You can listen to a fascinating conversation or read the transcript at OnBeing.

Perhaps we can be more discerning and patient in our pursuit of details to protect ourselves from the damage that mass media seems to be inflicting. Perhaps we can stop gaping at the media's offering of a train wreck of sensationalist misinformation that warp the truth before it is known, and ruin the truth we remember.

After all, the nonstop news cycles only exist because we are perpetually ‘tuned’ in, and media outlets can only pursue ratings with half-facts and half-truths if we continue to give them full-ratings as a reward.

Additional Reading with selected Quotes:

"White Fragility: Why It’s So Hard to Talk to White People About Racism" by Dr. Robin DiAngelo.
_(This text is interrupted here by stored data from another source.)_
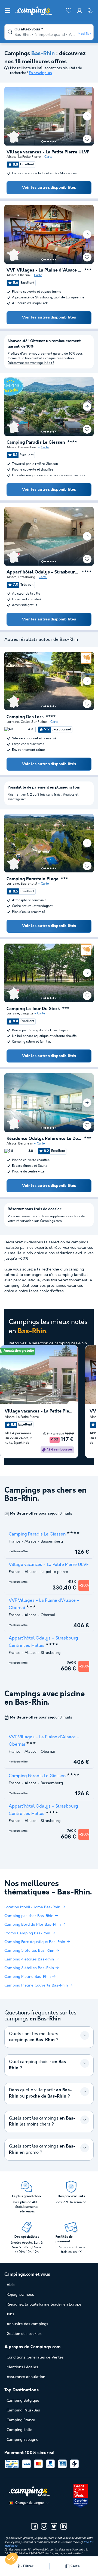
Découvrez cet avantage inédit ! (31, 363)
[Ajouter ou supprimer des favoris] (87, 139)
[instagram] (44, 2526)
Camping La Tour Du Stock (33, 1009)
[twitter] (54, 2526)
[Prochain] (87, 116)
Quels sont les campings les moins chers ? (42, 2121)
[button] (11, 2558)
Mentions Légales (22, 2367)
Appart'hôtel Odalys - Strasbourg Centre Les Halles (43, 572)
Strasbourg (26, 577)
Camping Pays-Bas (23, 2410)
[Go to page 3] (48, 141)
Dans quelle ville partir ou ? (40, 2093)
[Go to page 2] (45, 141)
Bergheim (25, 1144)
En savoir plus (40, 73)
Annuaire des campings (27, 2324)
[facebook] (34, 2526)
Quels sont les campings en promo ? (42, 2149)
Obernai (24, 275)
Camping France (21, 2420)
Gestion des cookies (24, 2334)
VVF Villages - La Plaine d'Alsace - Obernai (44, 270)
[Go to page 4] (50, 141)
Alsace (12, 157)
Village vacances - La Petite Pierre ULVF (48, 152)
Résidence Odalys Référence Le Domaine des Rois (44, 1138)
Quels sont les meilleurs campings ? (33, 2037)
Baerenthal (29, 884)
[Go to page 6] (55, 141)
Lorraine (13, 722)
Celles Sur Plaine (34, 722)
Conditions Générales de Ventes (35, 2357)
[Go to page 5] (53, 141)
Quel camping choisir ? (38, 2065)
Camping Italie (19, 2430)
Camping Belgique (23, 2400)
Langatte (27, 1013)
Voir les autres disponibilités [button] (49, 187)
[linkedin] (63, 2526)
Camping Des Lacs (25, 717)
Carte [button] (75, 2566)
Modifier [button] (84, 34)
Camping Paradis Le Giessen (36, 442)
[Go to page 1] (42, 141)
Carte (48, 157)
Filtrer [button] (28, 2566)
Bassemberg (27, 447)
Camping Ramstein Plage (33, 879)
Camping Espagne (22, 2440)
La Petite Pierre (29, 157)
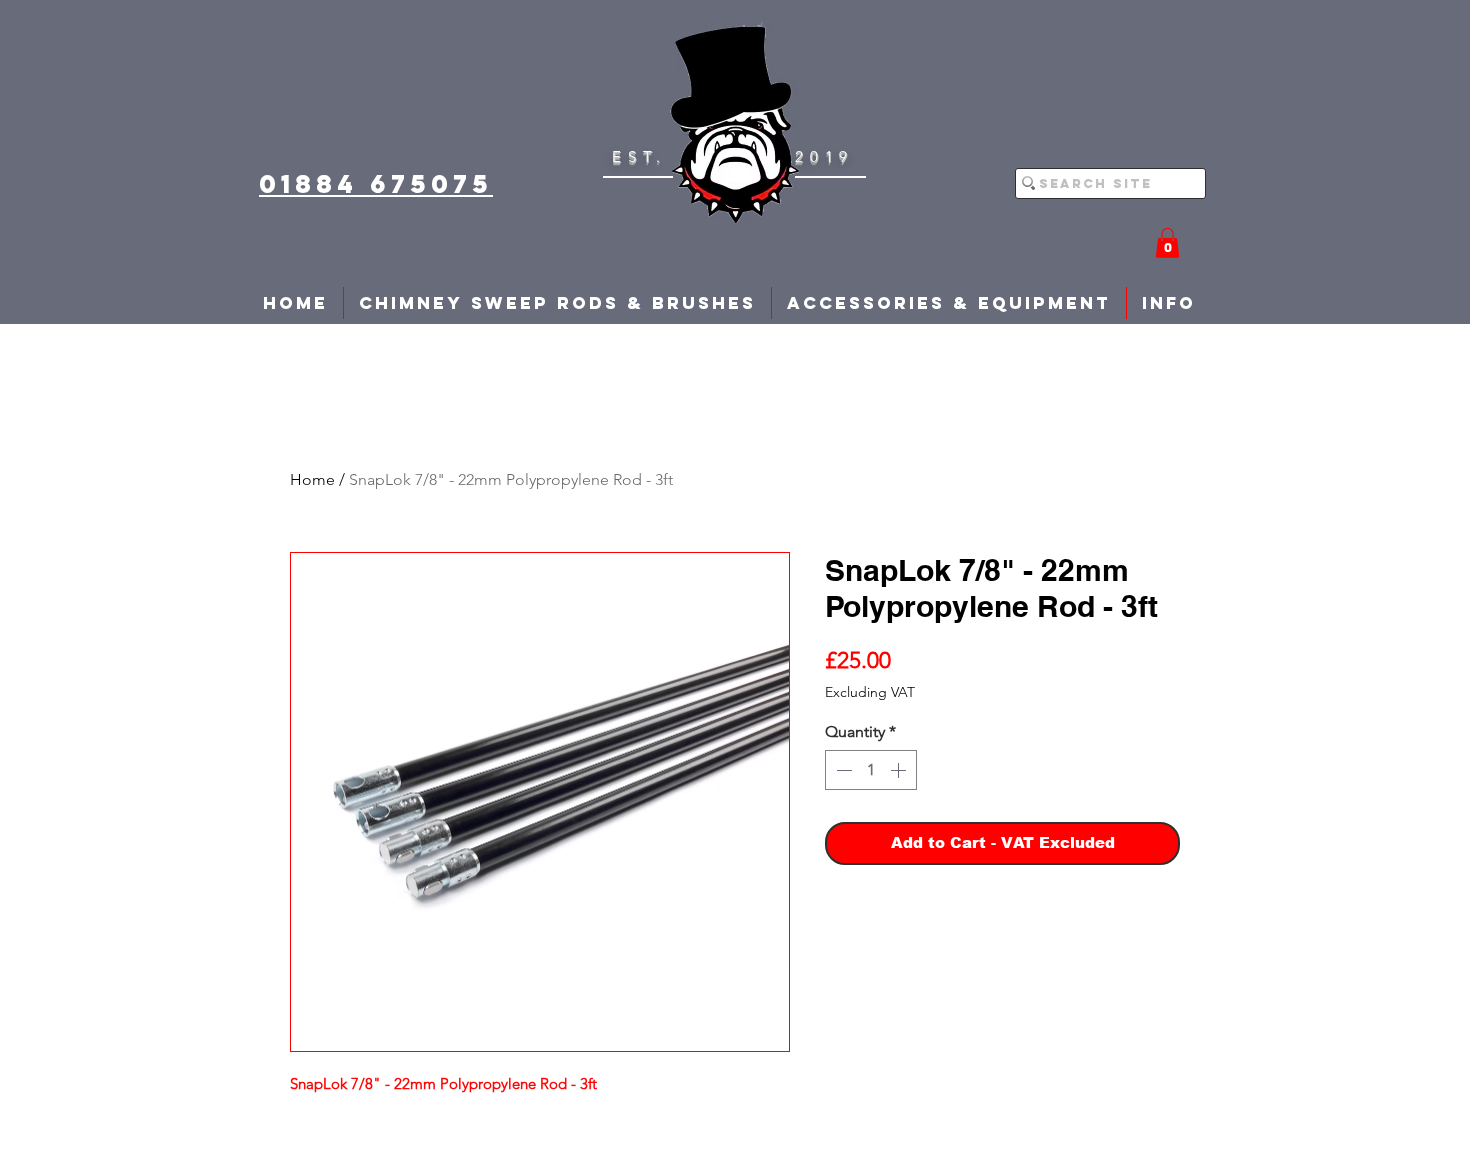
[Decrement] (842, 770)
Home (312, 479)
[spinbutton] (871, 770)
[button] (1167, 243)
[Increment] (900, 770)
Racial Arrogance: Most whites have a very limited understanding of racism because we have not been trained to think in complex ways about it and because it benefits white dominance not to do so. Yet, we have no compunction about debating the knowledge of people who have thought complexly about race. Whites generally feel free to dismiss these informed perspectives rather than have the humility to acknowledge that they are unfamiliar, reflect on them further, or seek more information.
These privileges and the white fragility that results prevent us from listening to or comprehending the perspectives of people of color and bridging cross-racial divides. The antidote to white fragility is on-going and life-long, and includes sustained engagement, humility, and education. We can begin by:
  • Being willing to tolerate the discomfort associated with an honest appraisal and discussion of our internalized superiority and racial privilege.
  • Challenging our own racial reality by acknowledging ourselves as racial beings with a particular and limited perspective on race.
  • Attempting to understand the racial realities of people of color through authentic interaction rather than through the media or unequal relationships.
  • Taking action to address our own racism, the racism of other whites, and the racism embedded in our institutions—e.g., get educated and act.